Newly discovered mechanism behind cognitive decline in aging

US researchers say new mechanism could lead to new drugs and therapies to treat normal cognitive decline in aging.


Scientists at the University of Colorado Anschutz Medical Campus (CU Anschutz), US, have discovered what they believe to be the central mechanism behind cognitive decline associated with normal aging.

“The mechanism involves the mis regulation of a brain protein known as CaMKII which is crucial for memory and learning,” said the study’s co-senior author Dr Ulli Bayer, Professor of Pharmacology at the University of Colorado School of Medicine. “This study directly suggests specific pharmacological treatment strategies.”

Researchers using mouse models found that altering the CaMKII brain protein caused similar cognitive effects as those that happen through normal aging. 

Bayer said that aging in mice and humans both decrease a process known as S-nitrosylation, the modification of a specific brain proteins including CaMKII.

“The current study published in Science Signalling, now shows a decrease in this modification of CaMKII is sufficient to cause impairments in synaptic plasticity and in memory that are similar in aging,” Bayer added.

Normal aging reduces the amount of nitric oxide in the body. That in turn reduces nitrosylation which reduces memory and learning ability.
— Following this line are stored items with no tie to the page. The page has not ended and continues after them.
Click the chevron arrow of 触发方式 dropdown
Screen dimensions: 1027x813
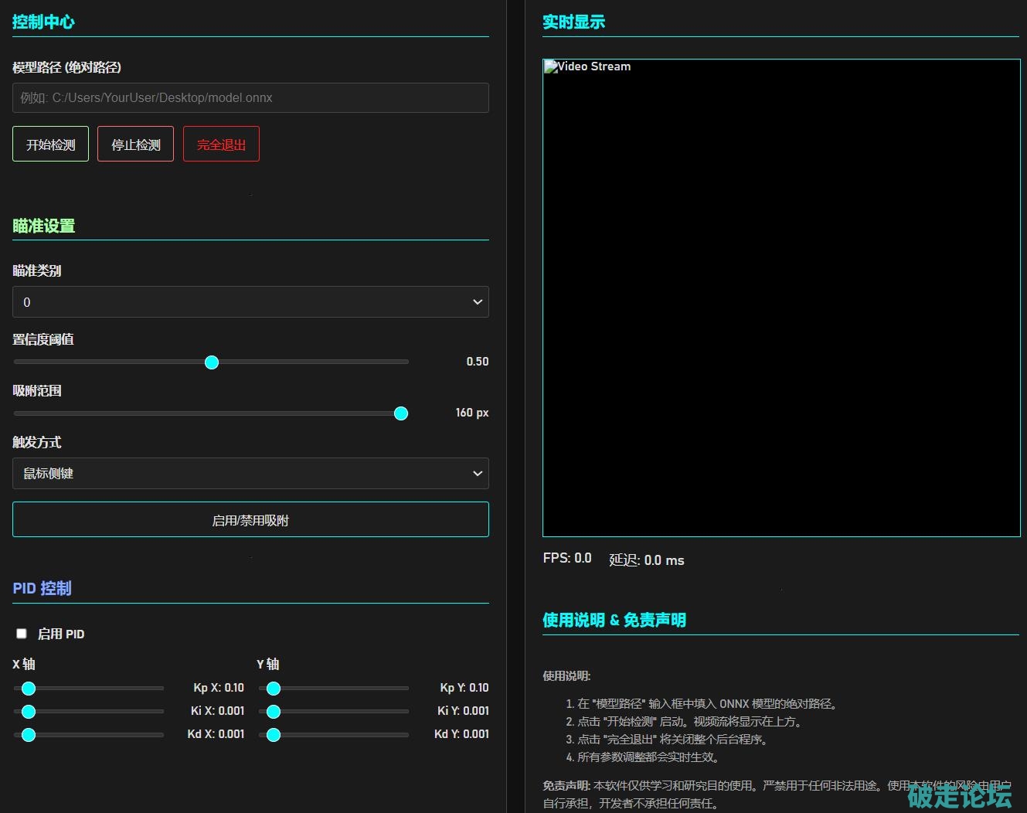478,474
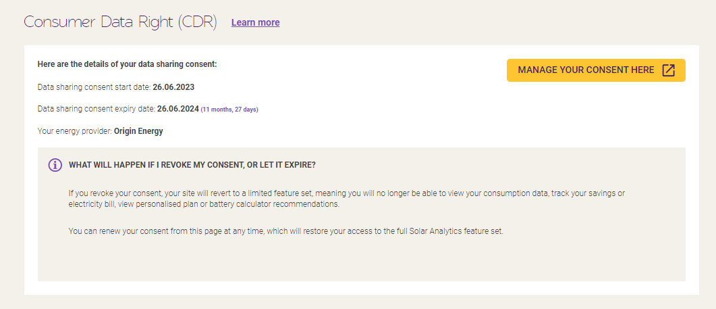The width and height of the screenshot is (716, 309).
Task: Click the "Here are the details" intro line
Action: click(x=127, y=64)
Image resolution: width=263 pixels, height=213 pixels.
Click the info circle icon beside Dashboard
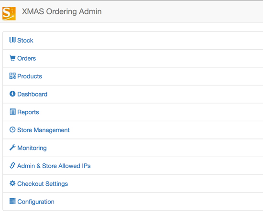pyautogui.click(x=12, y=94)
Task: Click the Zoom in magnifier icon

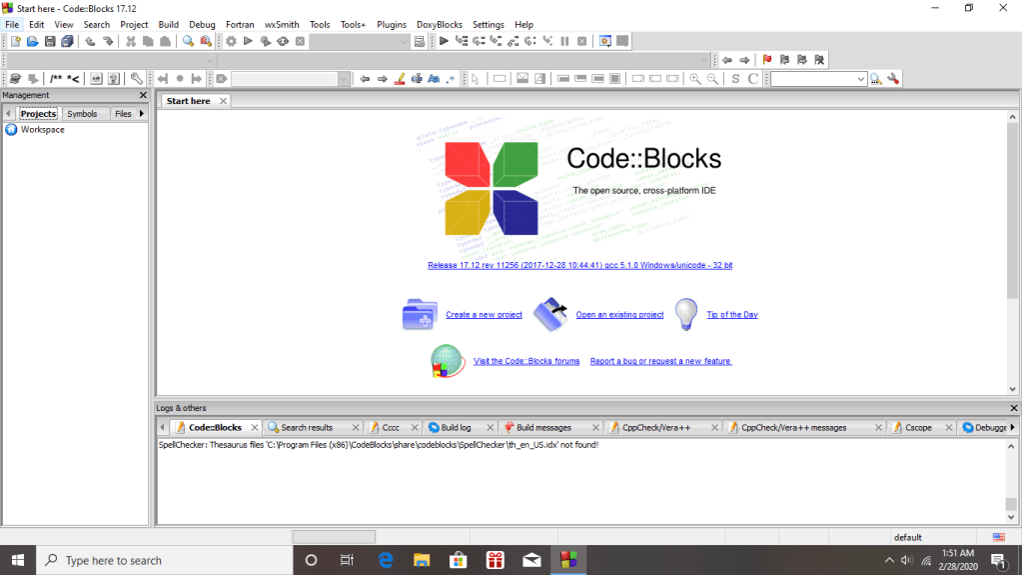Action: click(x=695, y=79)
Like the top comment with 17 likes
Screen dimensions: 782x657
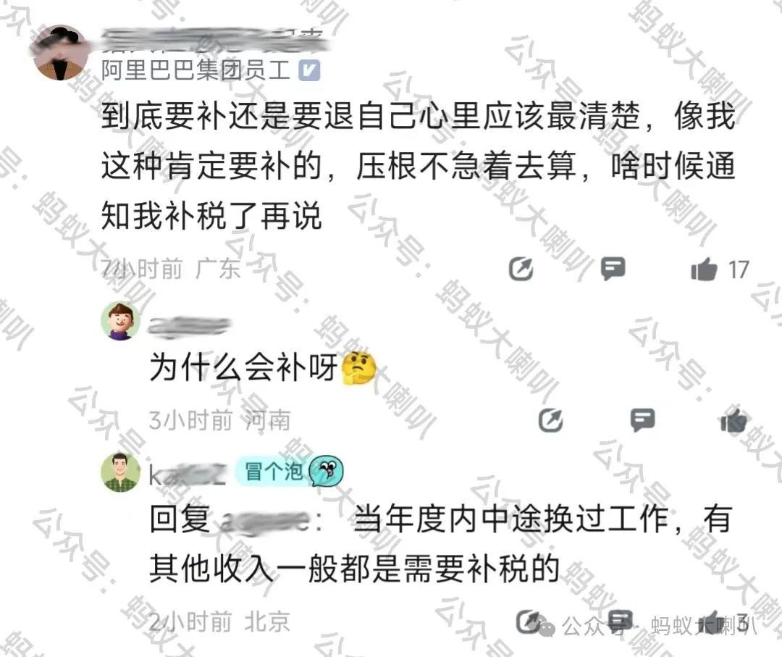click(x=705, y=269)
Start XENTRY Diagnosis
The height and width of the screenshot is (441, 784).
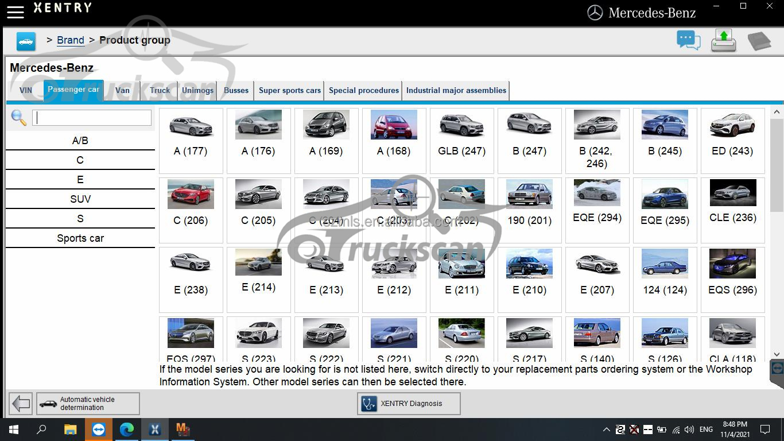(408, 404)
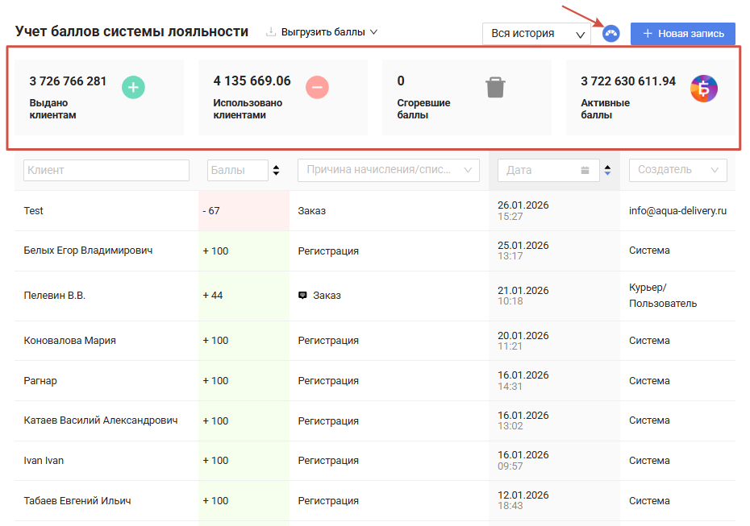The width and height of the screenshot is (750, 526).
Task: Click the colorful active-points currency icon
Action: coord(704,88)
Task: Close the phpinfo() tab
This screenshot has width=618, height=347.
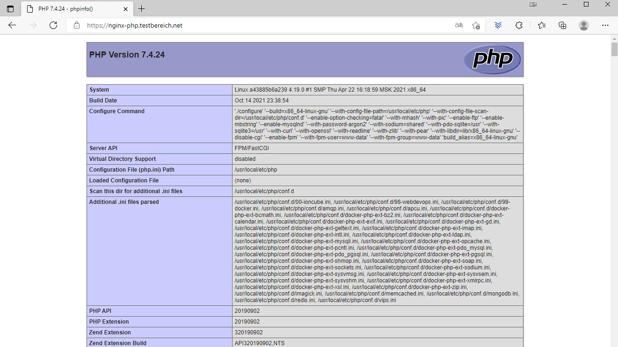Action: [125, 9]
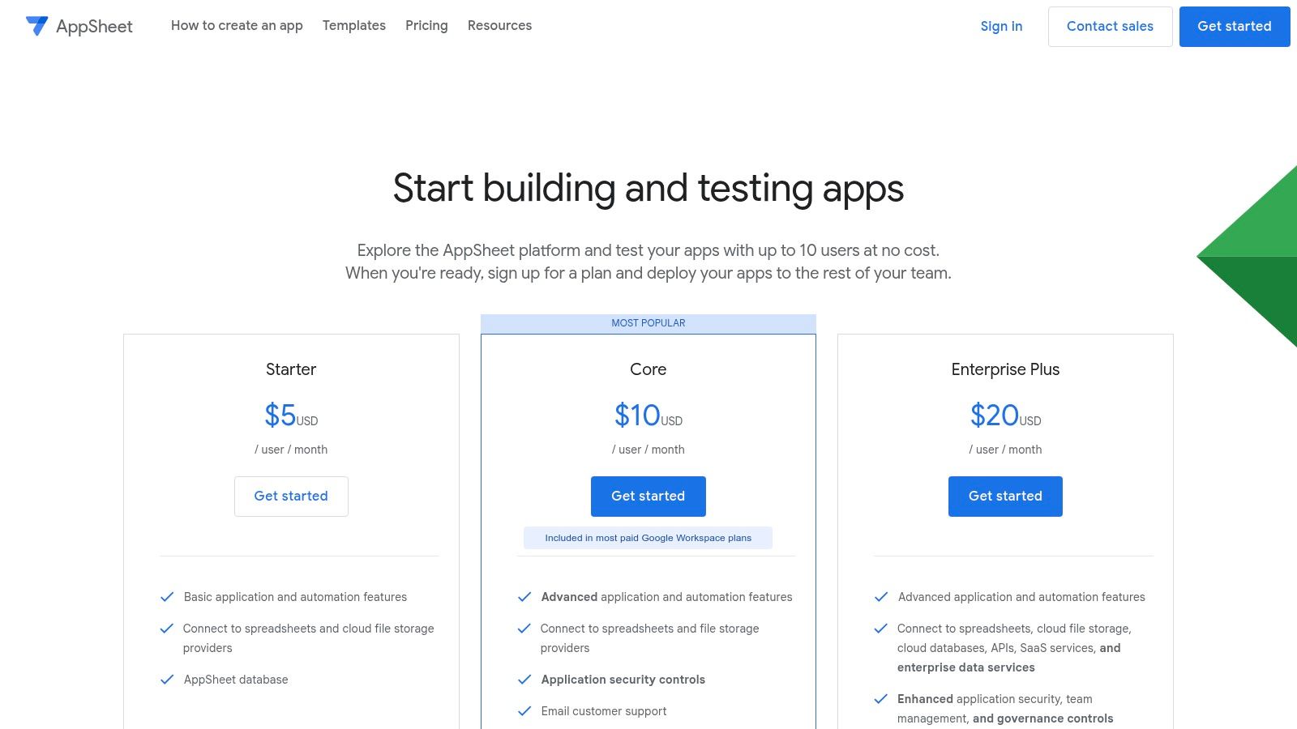Click Get started under Enterprise Plus
The width and height of the screenshot is (1297, 729).
point(1005,496)
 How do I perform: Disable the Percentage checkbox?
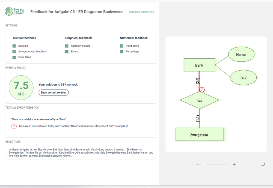tap(122, 52)
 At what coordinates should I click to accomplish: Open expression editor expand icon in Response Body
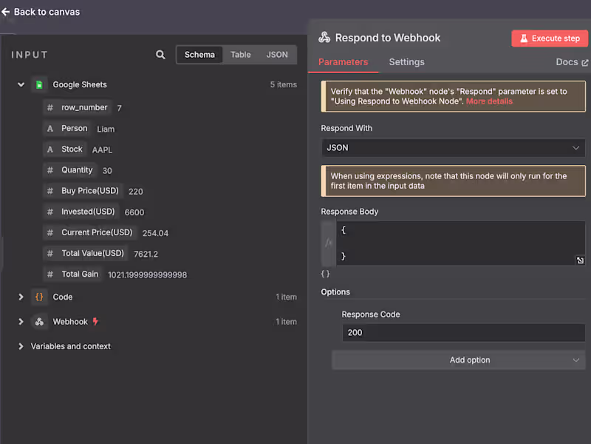(581, 260)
The new research opens the way toward developing drugs and other therapeutic interventions that could normalise the nitrosylation of the protein. He said that holds out the possibility of treating or staving off normal cognitive decline for an unknown period of time.

He pointed out that this would only work in normal age-related cognitive decline, not the decline seen in Alzheimer’s disease and dementia. “We know this protein can be targeted,” Bayer concluded.  “And we think it could be done pharmacologically- that is the next logical step.”